Ongoing
Historically, the development and evaluation of machine learning models—especially large and small language models (LLMs/SLMs)—have focused primarily on improving accuracy. More recently, dimensions such as fluency, factuality, coherence, and consistency have also been explored. However, one critical yet underexplored facet of intelligence is personalization — the model's ability to tailor outputs based on individual user preferences, which are often subjective and dynamic.
This project focuses on addressing the lack of robust evaluation frameworks to measure and understand the personalization capabilities of modern language models.
1. Static Evaluation
An evaluation framework to measure how effectively language models can generate outputs that align with a user’s individual preferences, at one time-step.
🎯 Goal: To assess how well summarization models capture and reflect user-specific preferences in a static context.
2. Dynamic Evaluation
An evaluation framework to measure how effectively models adapt their outputs as user preferences evolve over time, offering a temporal lens on personalization.

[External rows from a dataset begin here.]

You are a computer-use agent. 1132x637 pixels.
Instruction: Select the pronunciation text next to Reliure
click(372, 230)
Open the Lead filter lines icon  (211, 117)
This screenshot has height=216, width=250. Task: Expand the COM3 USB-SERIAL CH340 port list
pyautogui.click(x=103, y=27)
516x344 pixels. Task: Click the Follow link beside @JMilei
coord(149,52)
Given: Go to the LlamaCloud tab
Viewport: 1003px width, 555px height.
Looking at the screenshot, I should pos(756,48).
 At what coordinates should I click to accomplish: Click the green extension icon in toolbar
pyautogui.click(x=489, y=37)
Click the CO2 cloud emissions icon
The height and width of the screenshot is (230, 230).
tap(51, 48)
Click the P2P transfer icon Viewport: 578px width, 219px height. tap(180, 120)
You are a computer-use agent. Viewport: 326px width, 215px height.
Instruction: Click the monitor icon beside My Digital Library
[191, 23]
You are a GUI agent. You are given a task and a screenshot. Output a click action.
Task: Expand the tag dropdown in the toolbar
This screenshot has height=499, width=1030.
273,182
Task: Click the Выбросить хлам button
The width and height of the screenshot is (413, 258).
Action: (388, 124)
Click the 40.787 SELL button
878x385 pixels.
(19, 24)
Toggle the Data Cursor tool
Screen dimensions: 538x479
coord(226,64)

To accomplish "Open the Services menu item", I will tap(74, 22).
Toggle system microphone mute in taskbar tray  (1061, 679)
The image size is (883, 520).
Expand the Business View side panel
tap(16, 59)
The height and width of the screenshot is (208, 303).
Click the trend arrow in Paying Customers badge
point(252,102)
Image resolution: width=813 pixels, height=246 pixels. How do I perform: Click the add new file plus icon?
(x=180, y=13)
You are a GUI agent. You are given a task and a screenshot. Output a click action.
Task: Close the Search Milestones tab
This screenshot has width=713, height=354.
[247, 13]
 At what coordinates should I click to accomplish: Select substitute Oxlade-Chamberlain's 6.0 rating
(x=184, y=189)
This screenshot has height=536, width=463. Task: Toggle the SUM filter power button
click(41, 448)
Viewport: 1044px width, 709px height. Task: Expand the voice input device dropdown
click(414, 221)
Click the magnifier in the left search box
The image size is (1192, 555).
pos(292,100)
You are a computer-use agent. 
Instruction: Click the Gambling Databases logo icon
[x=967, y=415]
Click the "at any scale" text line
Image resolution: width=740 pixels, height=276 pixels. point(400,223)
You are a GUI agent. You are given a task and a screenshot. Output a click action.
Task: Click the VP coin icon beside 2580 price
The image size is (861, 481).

🎯 Goal: To evaluate the capacity of models to generate outputs that stay aligned with shifting user interests, providing a dynamic understanding of personalization.
Existing datasets often lack the diversity needed to fully capture the nuances of user behavior, interactions, and context. This limitation restricts a model's ability to generalize and personalize effectively across varied user profiles.
🎯 Goal: To boost adaptability and personalization by using data augmentation to simulate diverse user behaviors, enriching training data and enhancing model performance.
Personalized text summarization models often assume static user preferences, relying primarily on explicit input signals without accounting for the natural evolution of user interests over time. However, effectively capturing how a user's focus and behavior change is essential for deeper personalization. To address this limitation, our ongoing work introduces a dynamic approach that leverages evolving representations of user interests.
🎯 Goal: To guide summarization models toward producing more relevant and personalized outputswithout altering model architectures.
Large Language Models (LLMs) often operate as black boxes, making it difficult for users to understand how and why specific outputs are generated—limiting trust, transparency, and responsible adoption.
🎯 Goal: To improve LLM interpretability by developing techniques that reveal model reasoning, build trust, and enable transparent, responsible use.